Importing Packages

In [1]:
import json
import pandas as pd

Data source

Data sample

{
   "episodes":[
      {
         "seasonNum":1,
         "episodeNum":1,
         "episodeTitle":"Winter Is Coming",
         "episodeLink":"/title/tt1480055/",
         "episodeAirDate":"2011-04-17",
         "episodeDescription":"Jon Arryn, the Hand of the King, is dead. King Robert Baratheon plans to ask his oldest friend, Eddard Stark, to take Jon's place. Across the sea, Viserys Targaryen plans to wed his sister to a nomadic warlord in exchange for an army.",
         "openingSequenceLocations":[
            "King's Landing",
            "Winterfell",
            "The Wall",
            "Pentos"
         ],
         "scenes":[
            {
               "sceneStart":"0:00:40",
               "sceneEnd":"0:01:45",
               "location":"The Wall",
               "subLocation":"Castle Black",
               "characters":[
                  {"name":"Gared"},
                  {"name":"Waymar Royce"},
                  {"name":"Will"}
               ]
            }
         ]
      }
   ]
}

Reading data

In [2]:
f = open('../data/episodes.json')
data = json.load(f)
f.close() #close the file to remove the original file from the memory.

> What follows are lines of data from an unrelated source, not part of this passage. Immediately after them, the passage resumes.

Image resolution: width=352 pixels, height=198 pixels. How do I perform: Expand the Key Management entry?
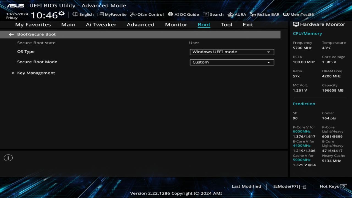point(36,73)
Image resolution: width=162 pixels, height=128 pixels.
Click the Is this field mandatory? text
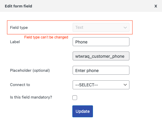tap(31, 97)
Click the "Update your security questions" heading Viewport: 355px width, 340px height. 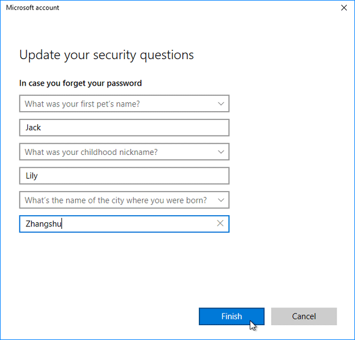point(107,55)
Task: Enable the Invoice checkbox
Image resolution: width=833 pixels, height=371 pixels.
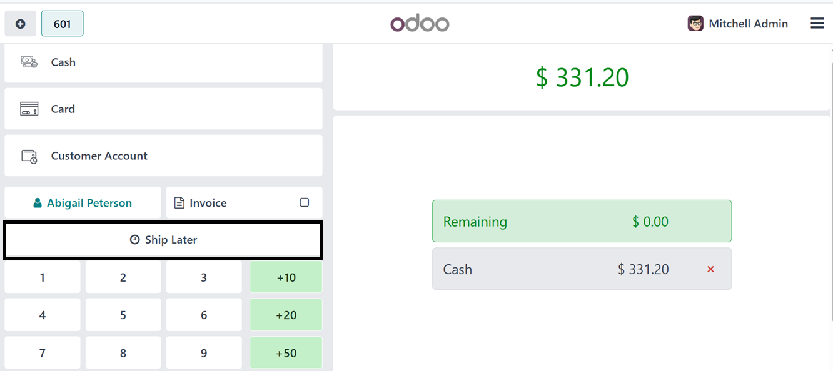Action: point(305,202)
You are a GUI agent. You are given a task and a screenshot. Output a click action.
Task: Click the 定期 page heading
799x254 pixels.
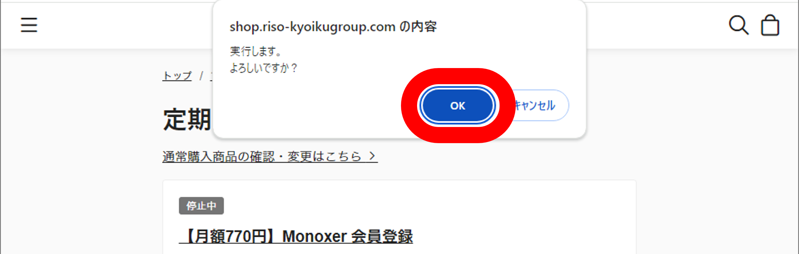coord(187,120)
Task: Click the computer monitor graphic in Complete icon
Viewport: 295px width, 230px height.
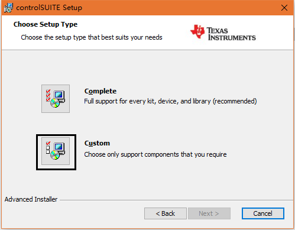Action: coord(59,96)
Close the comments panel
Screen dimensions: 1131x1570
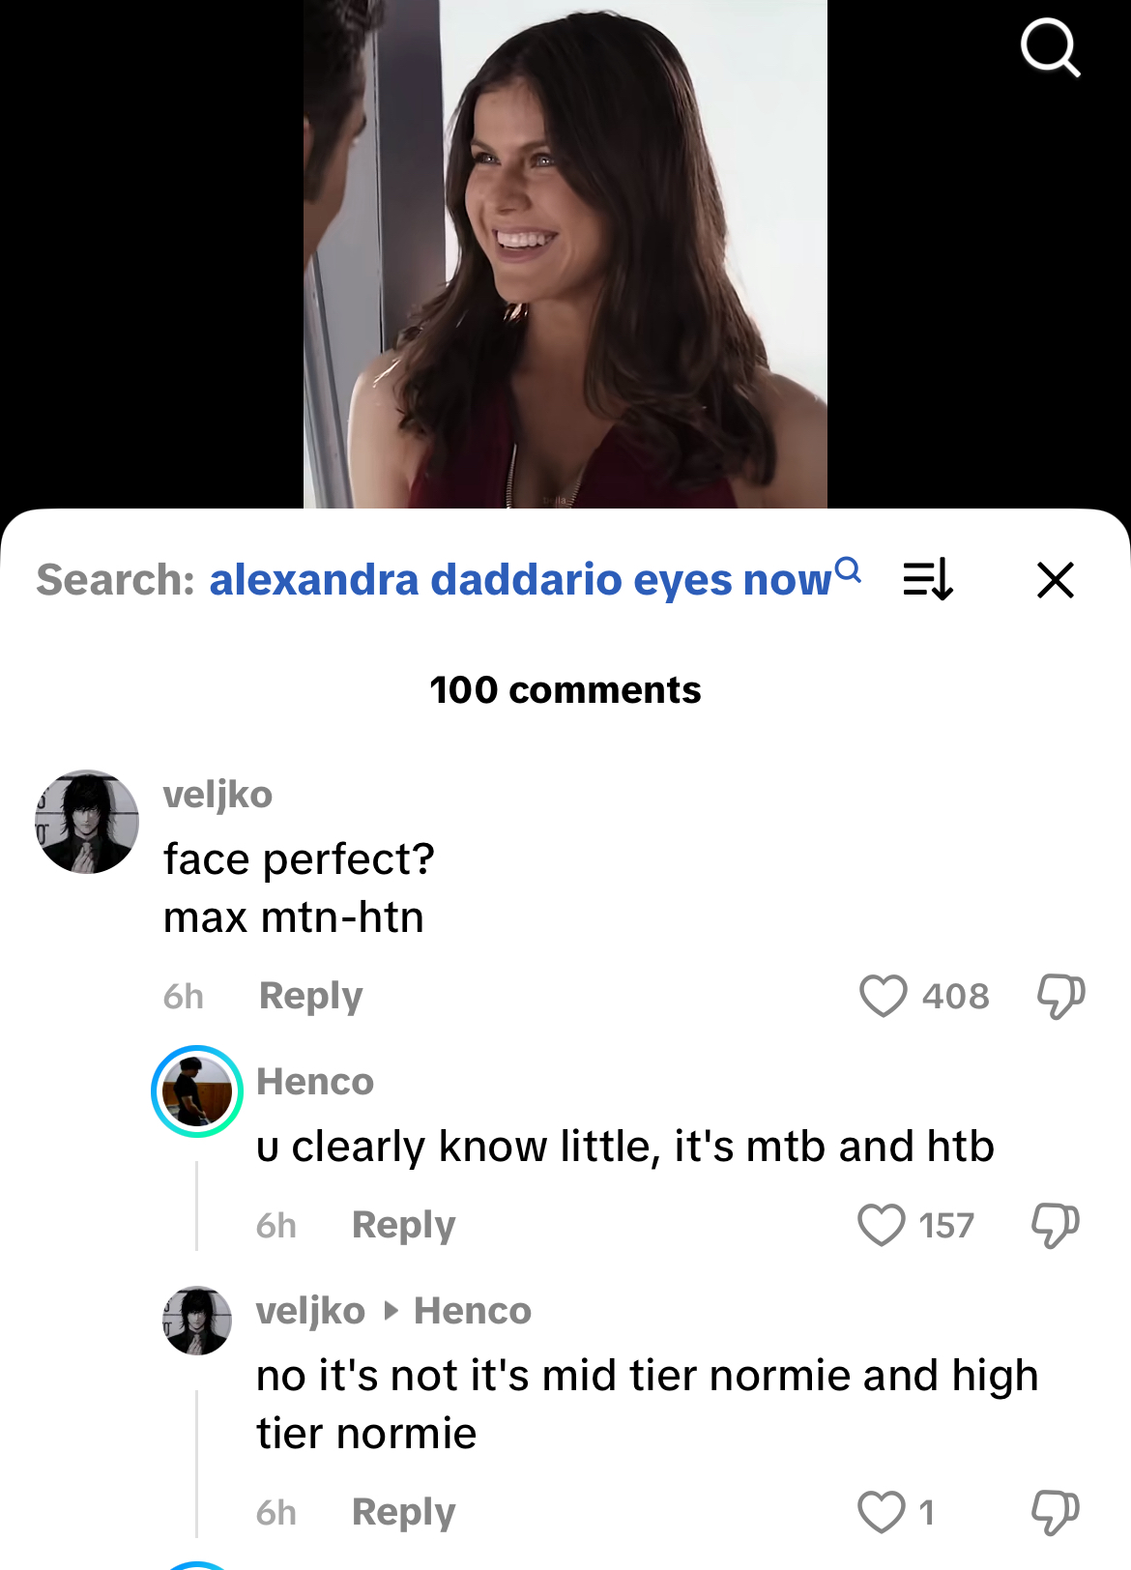pyautogui.click(x=1055, y=580)
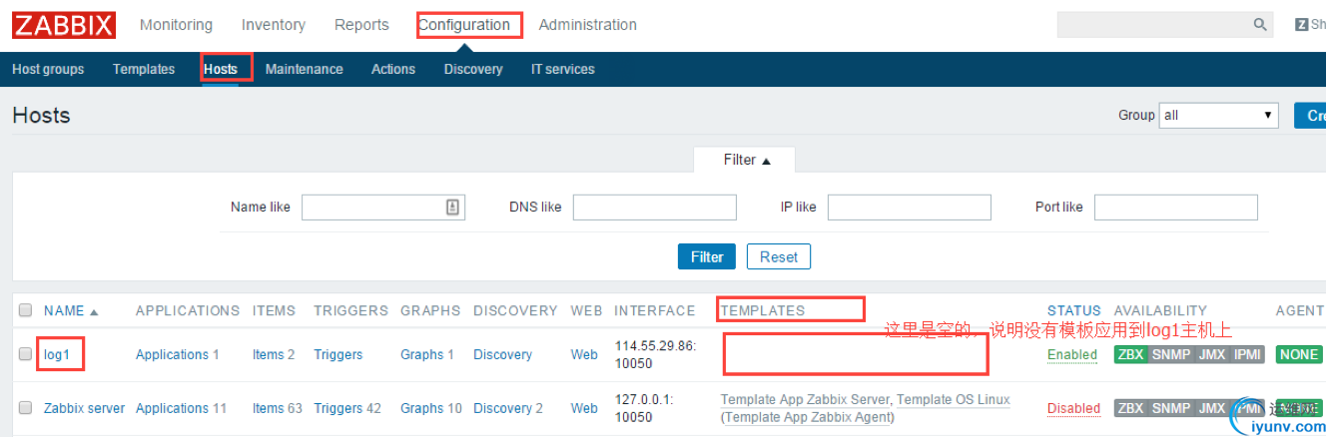Click the JMX availability badge for log1

1211,354
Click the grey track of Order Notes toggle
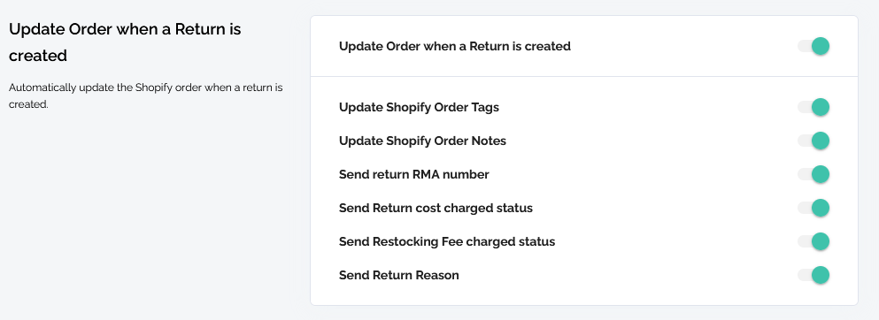This screenshot has height=320, width=879. (x=805, y=141)
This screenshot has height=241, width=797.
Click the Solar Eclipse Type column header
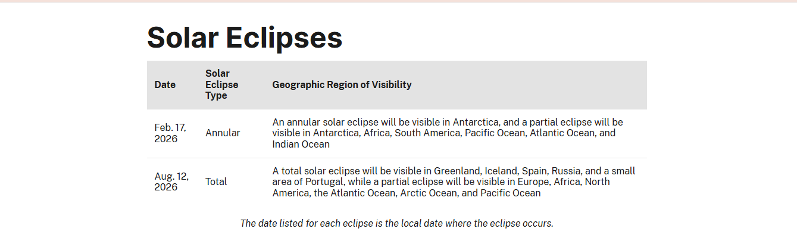pos(221,84)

Parsing the JSON File into Tidy Format

Tidy data sets have structure and working with them is easy; they’re easy to manipulate, model and visualize. Tidy data sets main concept is to arrange data in a way that each variable is a column and each observation (or case) is a row.
Source: https://www.wikiwand.com/en/Tidy_data

In [3]:
data_list = list()

for episode in data['episodes']:
    seasonNum = episode['seasonNum']
    episodeNum =  episode['episodeNum']  
    for scene in episode['scenes']:
        sceneStart = scene['sceneStart']
        sceneEnd = scene['sceneEnd']
        for character in scene['characters']:
            characterName = character['name']
            row = [seasonNum, episodeNum, characterName, sceneStart, sceneEnd]
            data_list.append(row)

Saving parsed data into Pandas Dataframe

In [4]:
df = pd.DataFrame(columns=['season_num', 'episode_num', 'character_name', 'scene_start_time', 'scene_end_time'], 
                  data=data_list)

Final Table

In [5]:
display(df.head())
season_num episode_num character_name scene_start_time scene_end_time
0 1 1 Gared 0:00:40 0:01:45
1 1 1 Waymar Royce 0:00:40 0:01:45
2 1 1 Will 0:00:40 0:01:45
3 1 1 Gared 0:01:45 0:03:24
4 1 1 Waymar Royce 0:01:45 0:03:24